**Texto extraído**.
——

Un día cualquiera vas a celebrar la misa de nueve y te encuentras que un compañero tuyo, don Florentino, al que ves a diario, ha muerto golpeado por los años y la enfermedad. Sales a la calle y ves al vecindario agitado y triste, porque el ala de la muerte ha vuelto a tocar a un amigo querido y cercano.
Mi recuerdo es que estaba siempre allí, en la parroquia, sobre las 12.30, con precisión matemática, menudo cómo era, sentado en un banco, rezando, antes de ponerse a confesar, para echar una mano a cualquier conciencia decaída. Luego, lo veo, después de confesar a la gente, celebrando la misa despacio, con voz clara, atento, con devoción. Tenía algo que agradaba a la gente, la amabilidad y unas homilías que nunca pasaban de tres minutos.
Lo vi por última vez la tarde del pasado domingo, cuando dos sobrinos suyos lo trajeron a la parroquia de San Francisco para que el párroco, Fernando Llenín, le diera la comunión, porque ya no podía celebrar la misa.
Florentino, me cuenta Fernando, era eso que llamamos un hombre bueno. Uno de esos curas buenos que hacen que este mundo sea más vividero. Y es que llevaba muchos años metido en Dios, olvidándose de lo pasajero.

——

**Datos mostrados**.
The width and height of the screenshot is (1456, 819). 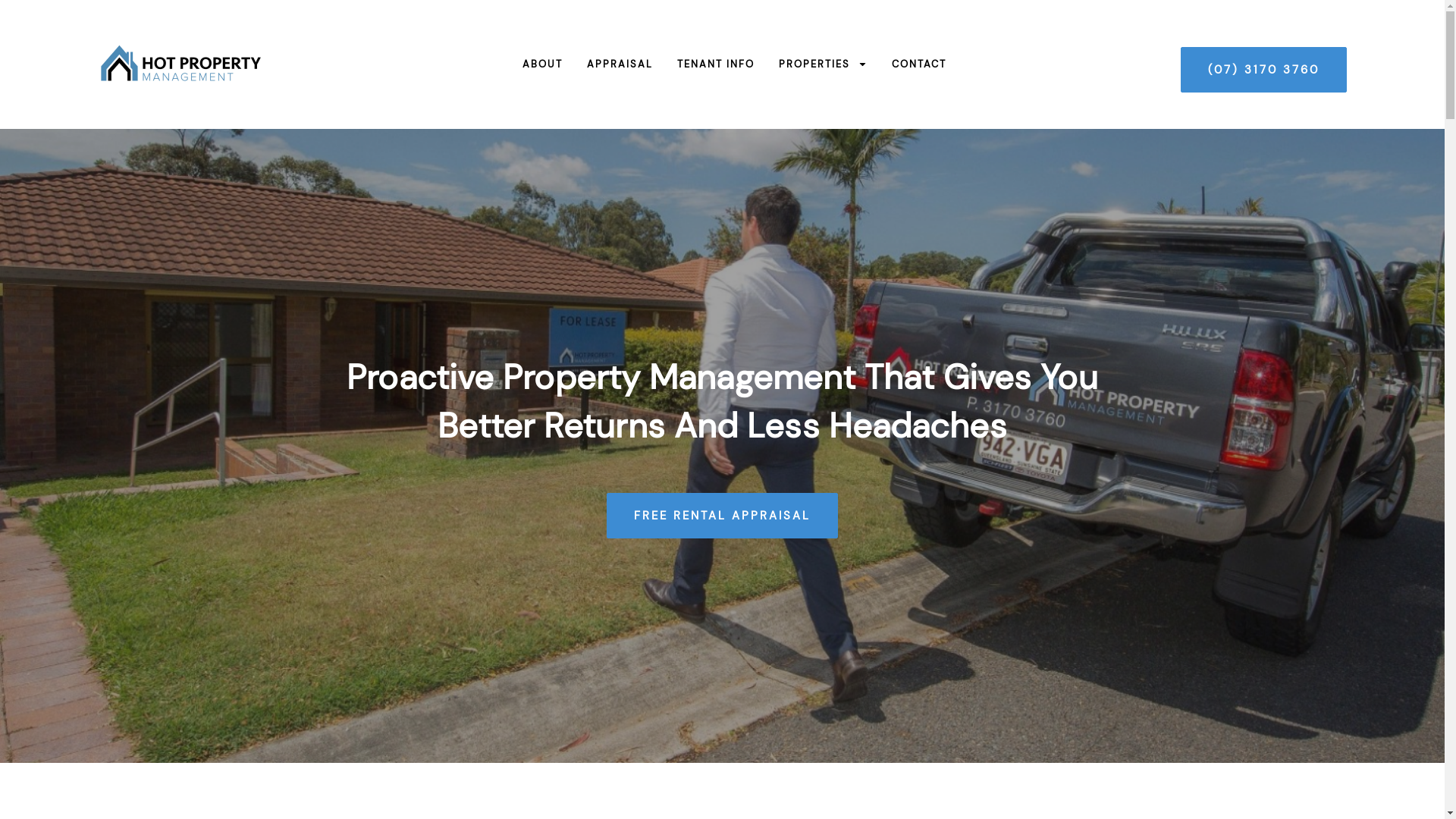 What do you see at coordinates (530, 63) in the screenshot?
I see `'ABOUT'` at bounding box center [530, 63].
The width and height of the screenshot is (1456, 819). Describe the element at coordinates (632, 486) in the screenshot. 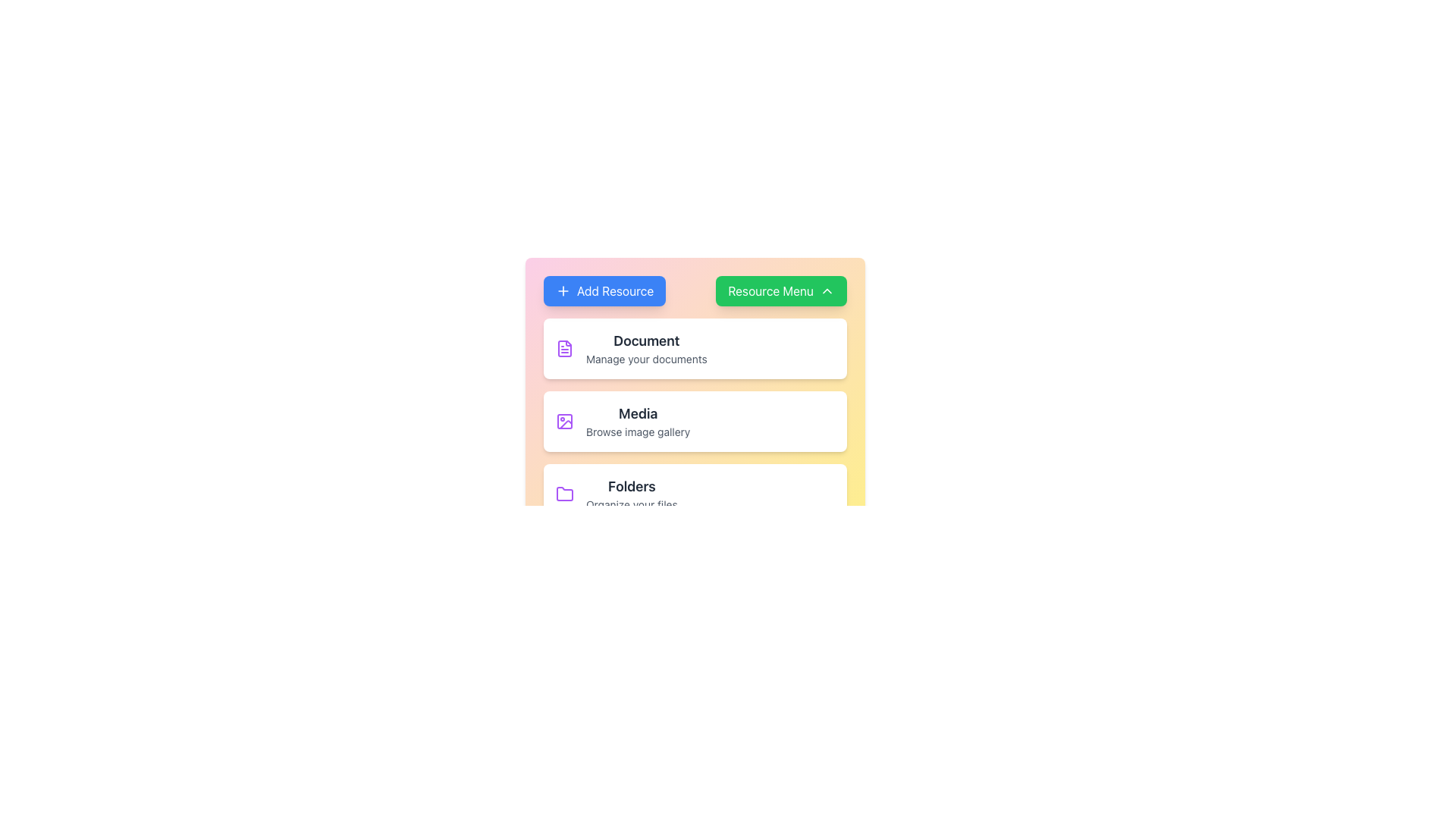

I see `the text label displaying 'Folders', which is styled in bold and dark gray, located at the center of the interface, above the 'Organize your files' text` at that location.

——

**Lista de actividades**.
1 – Reproduzca el fragmento del texto sobre don Florentino que comienza en "Un día cualquiera" y termina en "querido y cercano.".
2 – Indique si cada una de las siguientes afirmaciones concuerda con el texto sobre don Florentino, respondiendo sí o no y citando textualmente las palabras que lo determinan: (a) Las homilías de don Florentino no superaban los tres minutos. (b) El pasado domingo don Florentino celebró la misa en la parroquia de San Francisco. (c) El párroco de la parroquia de San Francisco es Fernando Llenín.
3 – Resuma el texto sobre don Florentino en dos oraciones.

**Resultados por tarea**.
1 –
Un día cualquiera vas a celebrar la misa de nueve y te encuentras que un compañero tuyo, don Florentino, al que ves a diario, ha muerto golpeado por los años y la enfermedad. Sales a la calle y ves al vecindario agitado y triste, porque el ala de la muerte ha vuelto a tocar a un amigo querido y cercano.

2 –
(a) Sí: "unas homilías que nunca pasaban de tres minutos".
(b) No: "para que el párroco, Fernando Llenín, le diera la comunión, porque ya no podía celebrar la misa".
(c) Sí: "la parroquia de San Francisco para que el párroco, Fernando Llenín".

3 – El texto sobre don Florentino relata la muerte de este sacerdote, golpeado por los años y la enfermedad, y la tristeza que causó en el vecindario. Lo recuerda rezando, confesando y celebrando la misa con devoción y homilías breves, y lo describe como un cura bueno que llevaba muchos años metido en Dios.